* [YOUR GOAL] Write the continuation of the essay below on Gaza's erased memories and a visit to a father's grave, starting right after its last sentence.
╭─ PASSAGE TO READ
But more was destroyed than just the physical landscape of Gaza, asserted Nesrine Malik. The “architecture of belonging” --- those shared spaces for creating art and poetry, for story-telling and joke-swapping, where memories are formed, stored, and shared, are now facing imminent extinction. The libraries, the repositories of histories and stories, are like shredded pages of a book. Journalists, novelists, artists alike ---- those who preserved the Palestinian experience through their imagination and creativity, have been killed. Gaza is facing a “memory gap.”
For who are we without memories? Whether happy or sad, monumental, or mundane, memories are the connective tissue that links our past to the present and the future. They are threads that are woven into the tapestry of our lives from where we can discern patterns, some more colorful and richer in texture, others thin, grey, and bland. Altogether, memories are the ingredients of ongoing life plots with their curious twists and turns. Memories provide us with some coherence especially during moments of stress and darkness, when life throws curved balls, or when we are tilted off-kilter.
Ahmed Masoud, a British-Palestinian writer from Gaza, can no longer visit his father’s grave. The Israeli tanks destroyed it, along with a hundred other graves. Even the dead have been permanently erased. Masoud can no longer visit him or talk to him.
Whereas I faithfully visit my father whose remains lie in a porcelain jar, quietly ensconced in a glass-encased crypt at the church of St. James in the same gated community where my mother continues to live. Upon arriving in Manila, the church was always my first stop.
I talk to my father as though we were conversing over a languorous breakfast. I speak to him of my favorite flavor-of-the-year complaints and challenges --- all of them small and inconsequential. I hear him laugh at me. “Cool it, just roll with the punches” he would say as he heartily dispensed his counsel from the realm of infinity where he now resides. And then I would kiss my palm and press it to the thick tinted glass that separates us, always fervently wishing to kiss his hand instead, out of respect, reverence, and affection. Whenever I reach my mother’s home some five kilometers away, I know this ritual will be repeated with every visit.
╰─
╭─ AVAILABLE DATA
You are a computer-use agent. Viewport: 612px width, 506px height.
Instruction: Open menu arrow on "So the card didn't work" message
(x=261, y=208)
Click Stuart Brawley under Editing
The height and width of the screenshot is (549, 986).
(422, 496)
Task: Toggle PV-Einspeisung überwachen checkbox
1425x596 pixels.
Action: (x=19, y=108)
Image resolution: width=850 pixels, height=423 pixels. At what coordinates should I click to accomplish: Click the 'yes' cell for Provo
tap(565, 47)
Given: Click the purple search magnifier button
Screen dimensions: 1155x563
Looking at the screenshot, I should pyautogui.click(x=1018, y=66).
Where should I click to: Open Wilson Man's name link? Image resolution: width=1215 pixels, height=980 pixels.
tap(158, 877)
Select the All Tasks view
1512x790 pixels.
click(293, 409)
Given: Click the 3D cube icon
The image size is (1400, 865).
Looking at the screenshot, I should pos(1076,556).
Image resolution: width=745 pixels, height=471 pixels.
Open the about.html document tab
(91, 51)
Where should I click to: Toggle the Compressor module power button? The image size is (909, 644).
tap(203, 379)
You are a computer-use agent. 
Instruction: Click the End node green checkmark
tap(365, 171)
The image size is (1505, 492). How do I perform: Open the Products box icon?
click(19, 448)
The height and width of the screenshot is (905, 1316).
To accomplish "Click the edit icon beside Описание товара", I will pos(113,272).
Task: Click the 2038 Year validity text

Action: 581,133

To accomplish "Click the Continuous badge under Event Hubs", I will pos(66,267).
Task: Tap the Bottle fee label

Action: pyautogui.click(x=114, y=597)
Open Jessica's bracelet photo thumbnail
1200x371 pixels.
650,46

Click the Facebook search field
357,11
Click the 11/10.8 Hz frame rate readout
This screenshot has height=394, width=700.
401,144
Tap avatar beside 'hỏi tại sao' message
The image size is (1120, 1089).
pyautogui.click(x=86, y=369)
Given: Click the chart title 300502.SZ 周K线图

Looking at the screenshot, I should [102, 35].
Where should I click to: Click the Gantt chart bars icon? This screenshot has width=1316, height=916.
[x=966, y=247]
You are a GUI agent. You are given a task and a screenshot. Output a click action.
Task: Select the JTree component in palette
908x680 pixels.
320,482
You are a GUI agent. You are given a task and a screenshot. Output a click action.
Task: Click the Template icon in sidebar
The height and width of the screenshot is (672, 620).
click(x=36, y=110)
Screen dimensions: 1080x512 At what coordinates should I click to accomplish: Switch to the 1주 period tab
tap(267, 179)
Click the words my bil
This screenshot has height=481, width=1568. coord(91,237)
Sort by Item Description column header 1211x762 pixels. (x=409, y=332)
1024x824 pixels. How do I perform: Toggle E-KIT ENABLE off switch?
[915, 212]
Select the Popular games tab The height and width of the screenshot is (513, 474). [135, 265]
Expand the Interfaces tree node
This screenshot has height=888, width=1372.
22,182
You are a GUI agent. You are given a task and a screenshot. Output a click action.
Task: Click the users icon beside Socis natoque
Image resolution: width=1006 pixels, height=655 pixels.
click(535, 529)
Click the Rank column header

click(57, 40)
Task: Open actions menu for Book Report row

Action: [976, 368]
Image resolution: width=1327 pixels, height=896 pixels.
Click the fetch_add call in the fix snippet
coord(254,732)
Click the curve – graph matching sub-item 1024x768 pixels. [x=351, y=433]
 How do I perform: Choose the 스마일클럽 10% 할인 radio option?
╰─
* [EXPECTED ANSWER]
I know too that my aunt-in-law’s grave somewhere in a kibbutz in northern Israel would still be there. So are my in-laws whose kibbutz and moshav have been spared Gaza’s rockets. On visits to my Jewish in-laws, we would linger over coffee breaks in Tel Aviv. Drive to the Bay of Haifa to sample Greek deserts at a coastal cafe. Visit our colleagues at Hebrew University, enjoy a hummus snack and a lamb kebab at the American Colony Hotel in East Jerusalem. Israel would remain a relatively intact country, standing tall and upright, not flattened nor erased.
I’m too well aware that the comparison between my mother’s flourishing trees and Gaza’s eradicated boulevards is a flimsy one, a bit of a long conceptual stretch even. But I write in defense of empathy for the Palestinians who are faced with the imminent destruction of their homeland, their identity, and their memories. What will be left to bind the survivors together, Nesrine Malik asked.
My mother faces imminent death at 101 years old. Hers has been a long and bountiful life. Not only did her gardens and her magnificent home withstand the ravages of wind and storm that regularly visit Manila. She also endured a three-year-long pandemic and escaped unscathed. She was spared COVID-19, even as the virus made the rounds among her six children.
But her impending death leaves me with the question about her home. Not bombarded or bulldozed like dwellings in Gaza, but likely to disappear into the realities of a diasporic family. What then shall we call home when my mother joins my father in a porcelain jar at the crypt of the church of St. James?